What did happen – may already be happening again? Beneath the horizon, schools began to offer a traditional alternative to provide an opportunity for adequate preparation for knowledgeable students with math-based career aspirations. What also happened (but may not be successful this time because of the SBAC or PARCC state examinations?) was that other students and their parents petitioned their Boards of Education for an elective choice and, if unfettered choice was granted, the death knell sounded on the innovative “deeper understanding” curriculum and pedagogy.

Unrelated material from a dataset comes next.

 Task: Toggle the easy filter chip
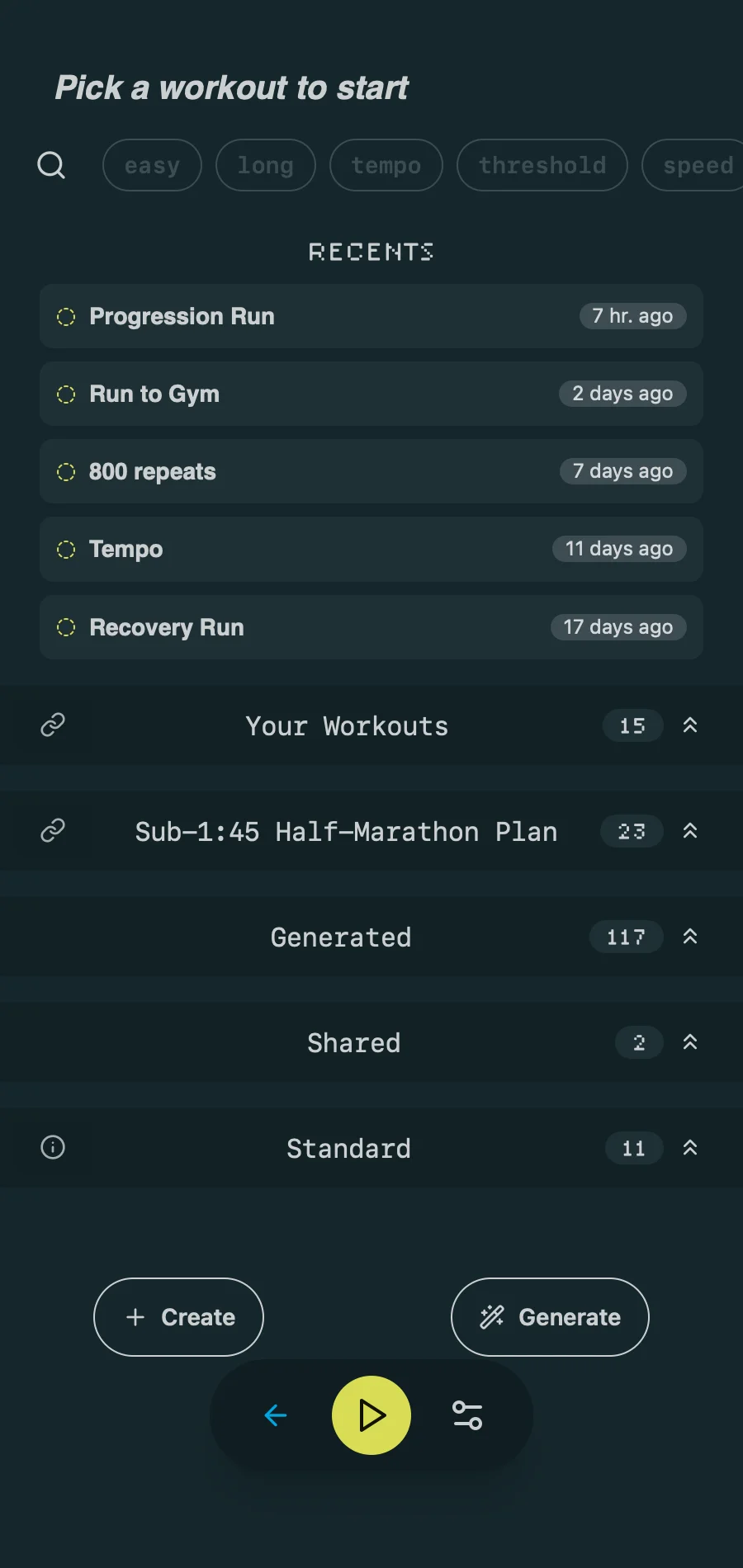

Finally, you do acknowledge the ridiculous nature of the 6th grade “picture-drawing frenzy” observed by Prof. Ratner but seem to imply it was an isolated incident instead of her description, “this model-drawing mania went on in my grandson’s class for the entire year.” The fact is that such mis-interpretations of “teaching for deeper understanding” are going on for entire years in classrooms – in entire districts – all across the country; they are even taught by professional math educators as mandated by Common Core. You described her observation as a “failure to properly implement Common Core” and I am sure that you believe that to be the case but your conviction is belied by the fact that one of the three primary writers of the CCSS-M and the head of the SBAC-M is Phil Daro (bachelors degree in English Lit). Phil Daro has been strongly influential in precollegiate mathematics education – curricula and pedagogy – across California for decades, my first working acquaintance with him was in 1988, months prior to the first NCTM Standards. His vision for the “right” way to conduct mathematics classrooms (not “to teach”) helped lead to the 1992 CA Math Framework, MathLand-type curricula, and the ensuing California battles of the Math Wars with our temporary respite beginning in late 1997. Unfortunately, his vision is not only reinvigorated here in California, it is now a huge national problem and Prof. Ratner “nailed it”.